If you were up at 2:30 a.m. today, having the night sweats while feverishly awaiting today's Supreme Court verdict, you might have noticed a little story on DealBook that said that the amount of money JPMorgan Chase lost on its London Whale's trades, which were once dismissed as a "tempest in a teapot" by a guy with good cuff links and estimated at around $2 billion, had multiplied to as much as $9 billion.
The $9 billion figure, which was broken by Teri Buhl yesterday, is not necessarily the amount JPMorgan has lost as of this moment — it's the maximum amount it could lose, since the Whale's trades are still being unwound.
CEO Jamie Dimon has said he still expects the bank to be profitable on the quarter, and a person with knowledge of the situation told Intel this morning that the current mark-to-market value of the loss likely stands somewhat lower, more in the neighborhood of $5 to 6 billion.
JPMorgan's stock is down this morning, but it's not entirely clear why. There is no new information about the details of the London Whale's trade, or the market effects of unwinding such a massive CDS position. Even if the loss is $9 billion or more, the same things that made investors jumpy two weeks ago — lax oversight of the CIO, regulators' likelihood to put a crimp on JPM's earning power in future quarters — are still true.
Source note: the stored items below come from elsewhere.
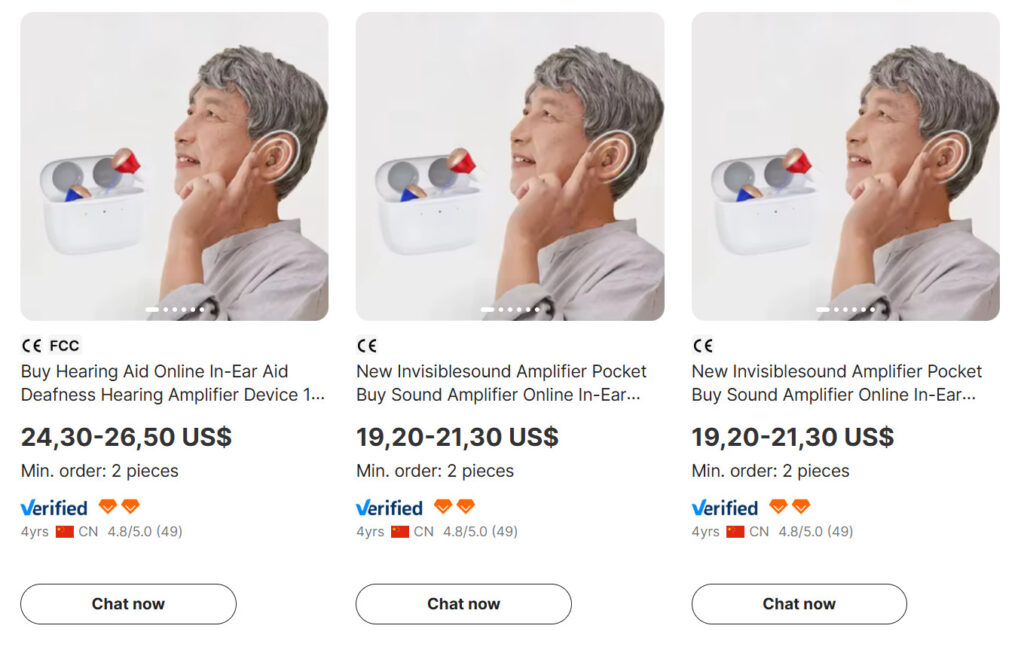Click the CE mark on the rightmost product card

tap(703, 346)
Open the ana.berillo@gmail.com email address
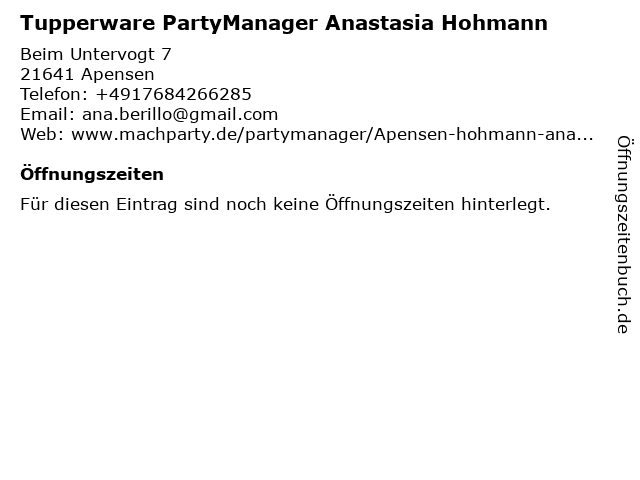The width and height of the screenshot is (640, 480). click(180, 114)
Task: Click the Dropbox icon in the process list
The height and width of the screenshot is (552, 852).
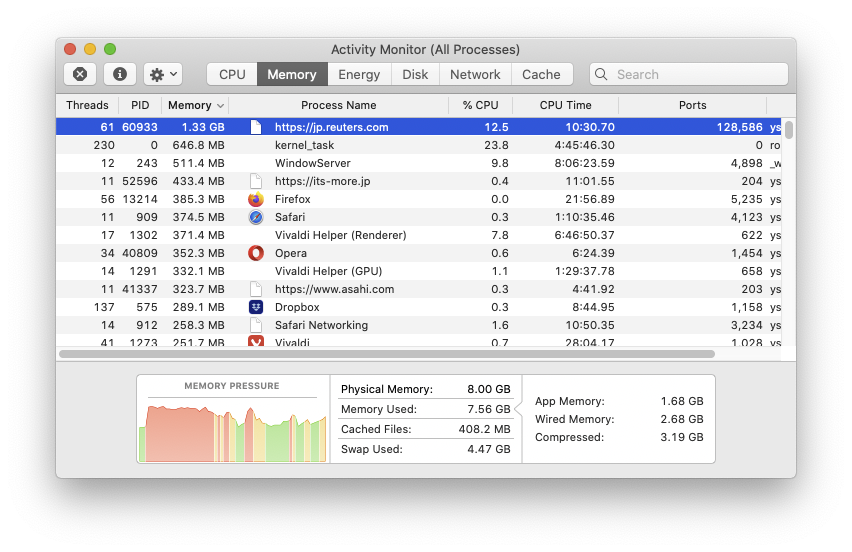Action: [255, 307]
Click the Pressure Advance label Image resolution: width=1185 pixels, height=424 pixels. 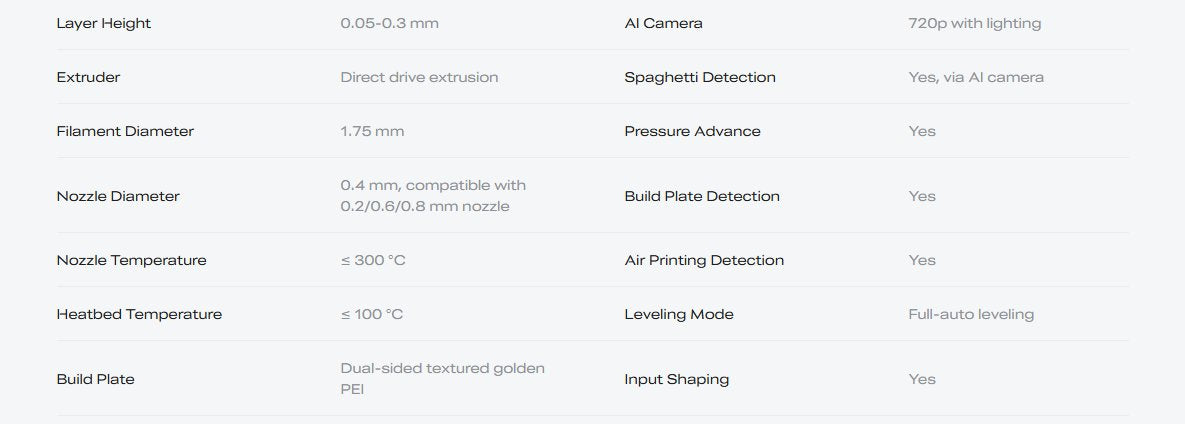click(692, 131)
What's new, though, is that it seems the CIO got direct orders from someone very high up at JPMorgan, perhaps Dimon himself, to exit the whale trade, stat, no matter how much a speedy exit would cost the bank:
The bank’s exit from its money-losing trade is happening faster than many expected. JPMorgan previously said it hoped to clear its position by early next year; now it is already out of more than half of the trade and may be completely free this year.
We should know more on July 13, when the bank reports its earnings and discloses more about the extent and size of the trading losses. This morning, a JPMorgan spokesman declined to comment.